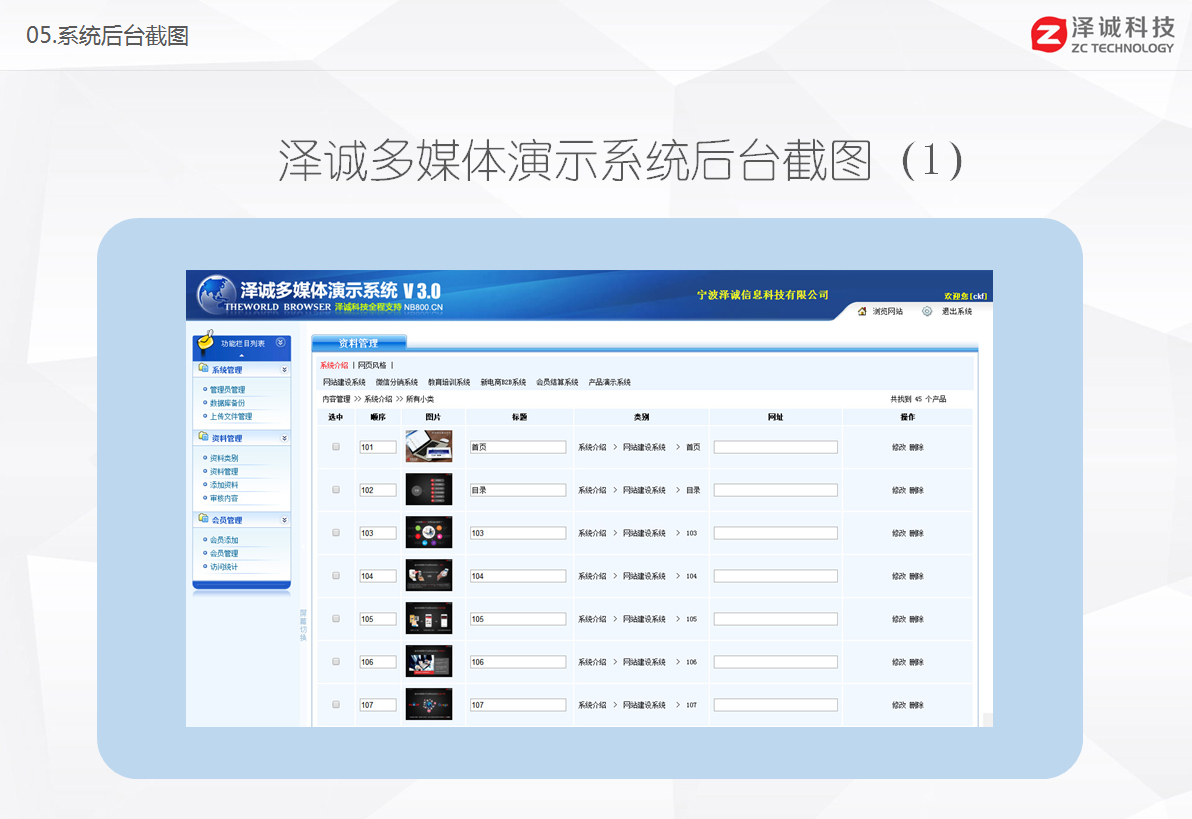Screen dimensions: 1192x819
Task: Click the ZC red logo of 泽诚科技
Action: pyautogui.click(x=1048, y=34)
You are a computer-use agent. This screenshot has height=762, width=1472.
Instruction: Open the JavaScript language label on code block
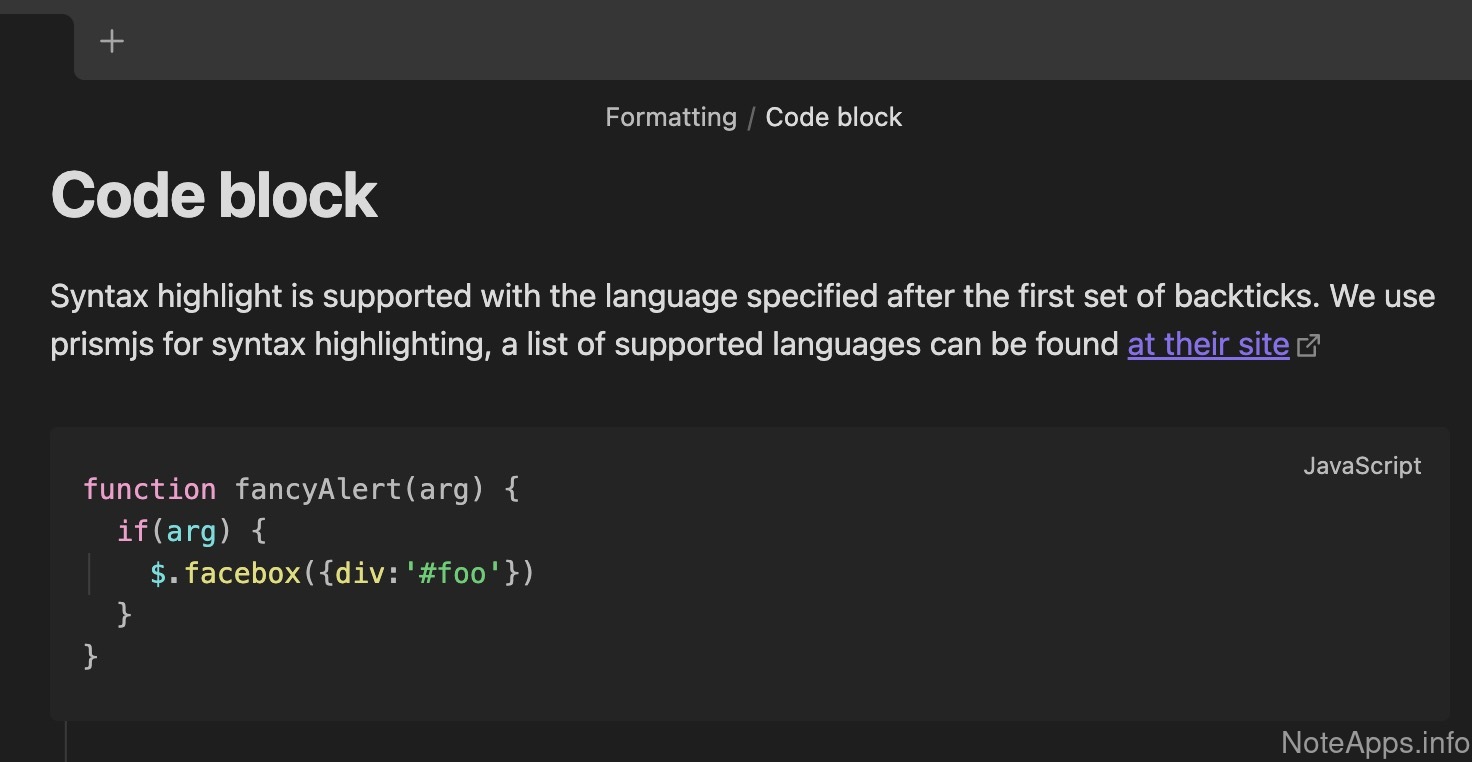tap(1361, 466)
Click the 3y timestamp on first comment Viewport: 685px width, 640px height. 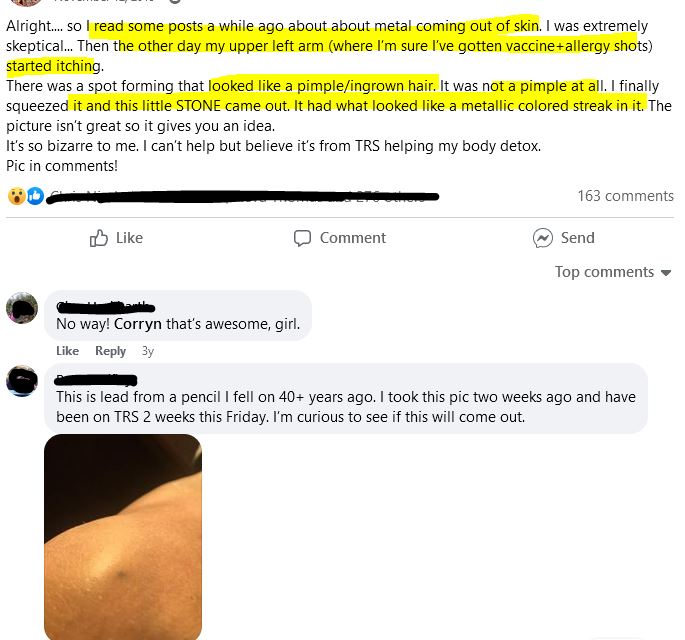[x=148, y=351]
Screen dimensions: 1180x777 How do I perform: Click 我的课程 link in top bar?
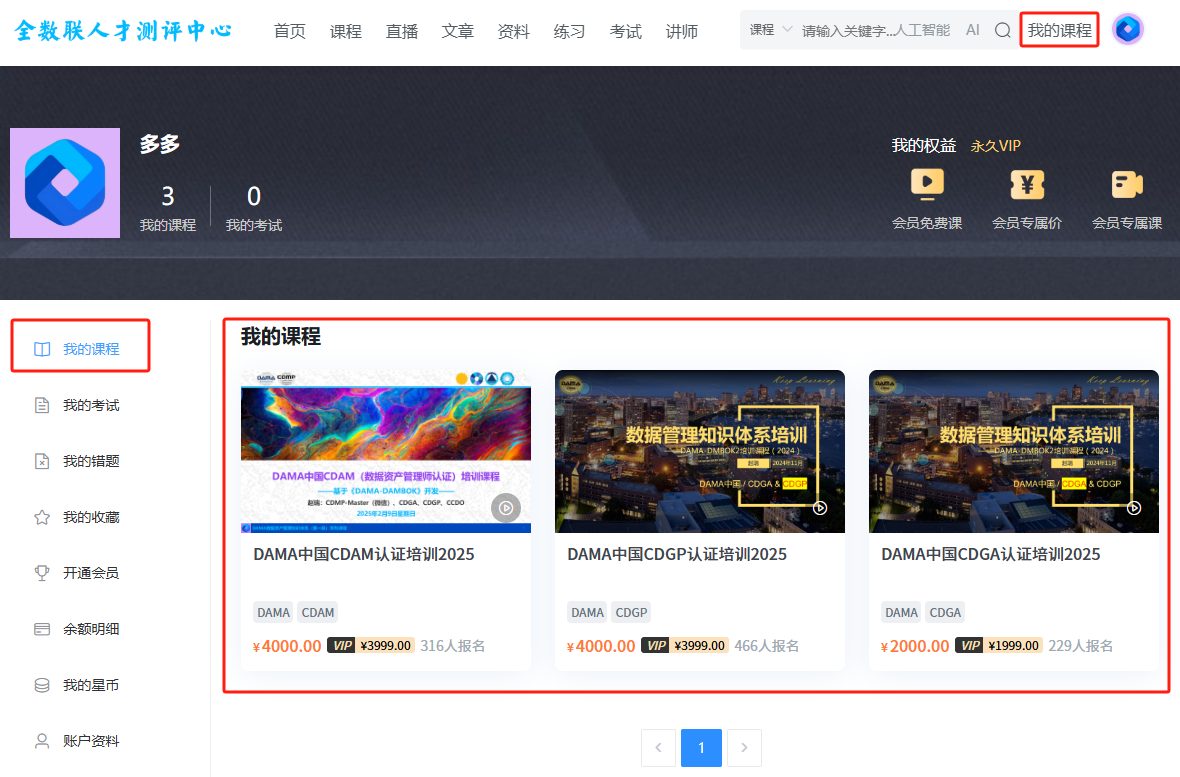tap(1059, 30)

# # # #

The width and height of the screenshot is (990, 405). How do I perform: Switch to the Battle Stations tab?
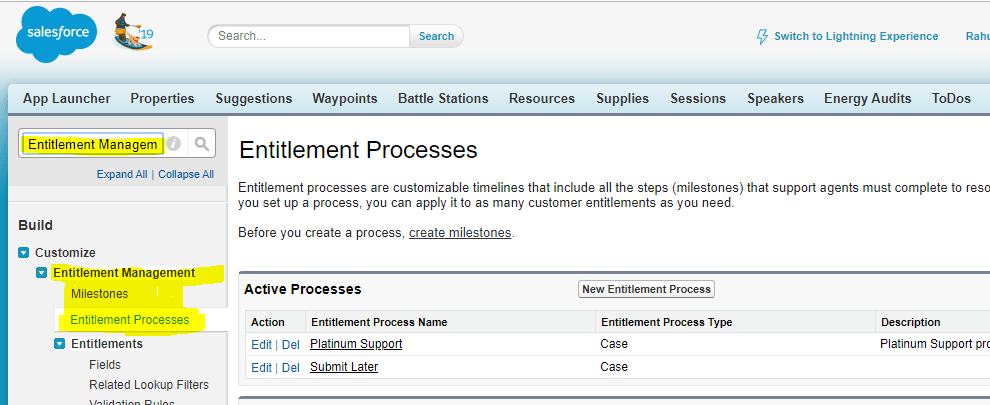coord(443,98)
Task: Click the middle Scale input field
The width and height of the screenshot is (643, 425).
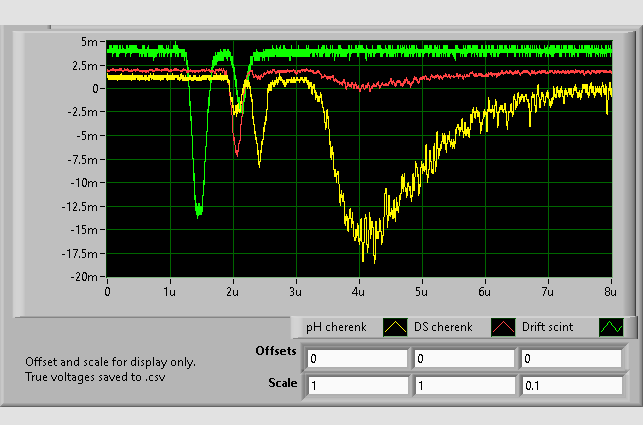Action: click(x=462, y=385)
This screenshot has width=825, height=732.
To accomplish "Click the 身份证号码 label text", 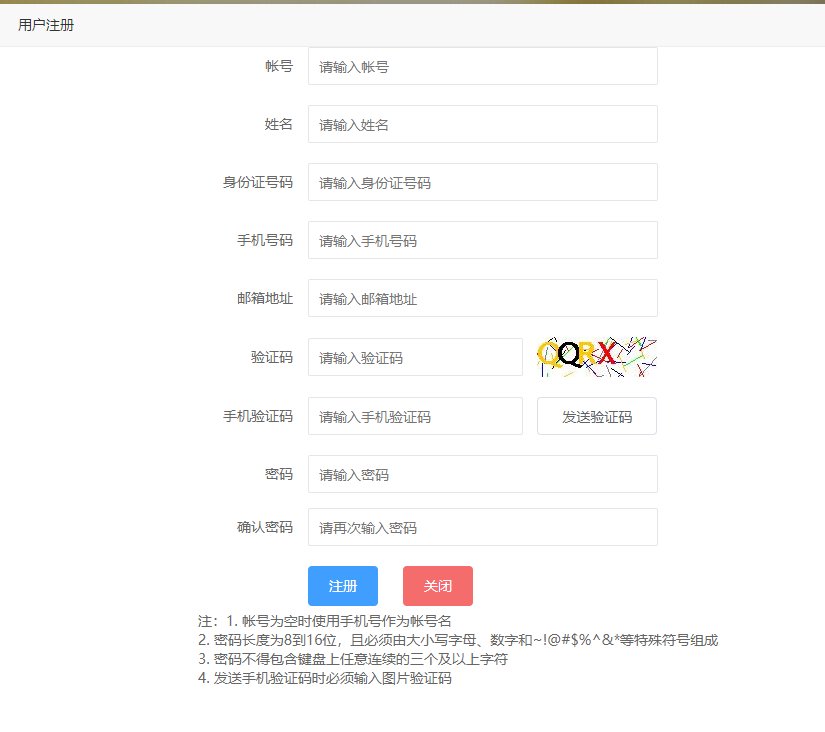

# # # #

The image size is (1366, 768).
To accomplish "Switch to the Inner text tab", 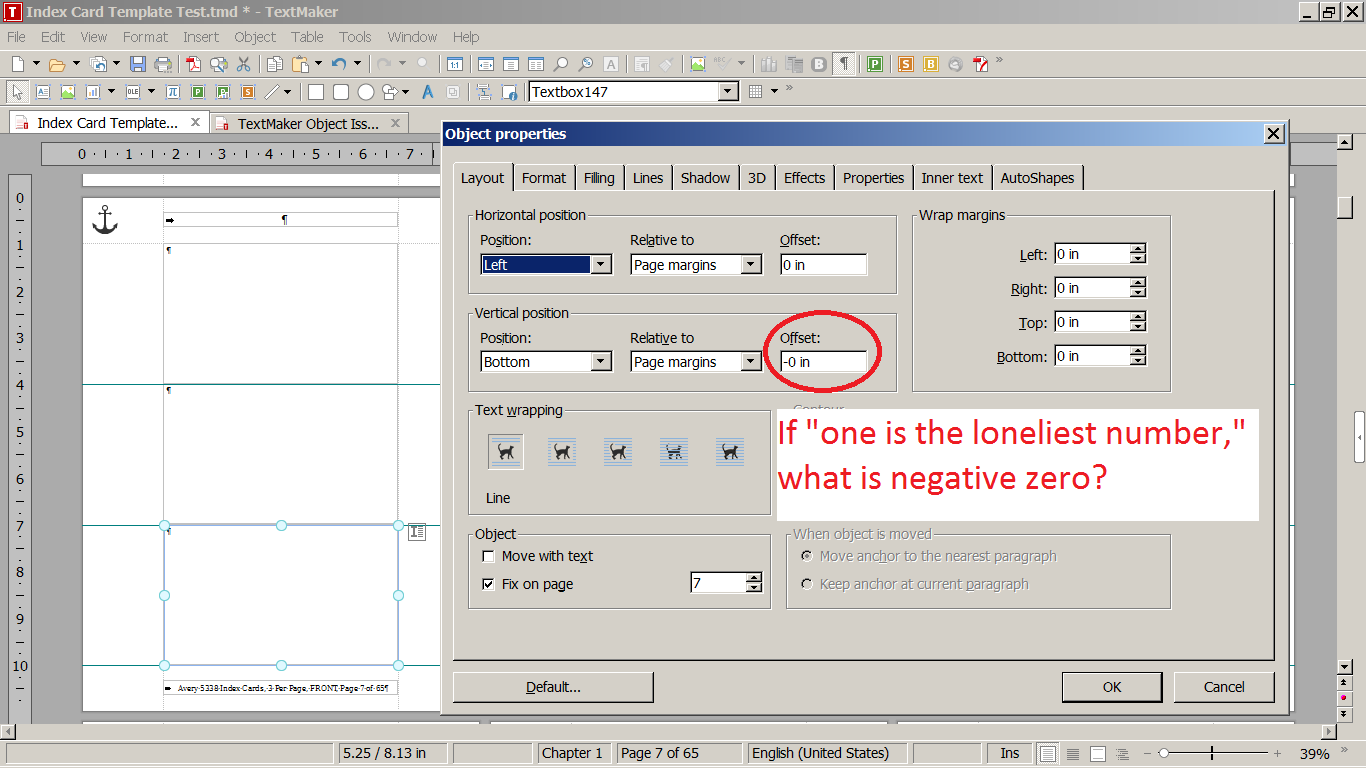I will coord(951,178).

# # # #

Which lines in the data above hold the string "This"? Show each one.

=== Response area ===
You are a computer-use agent. This screenshot has height=762, width=1472.
This screenshot has width=825, height=732.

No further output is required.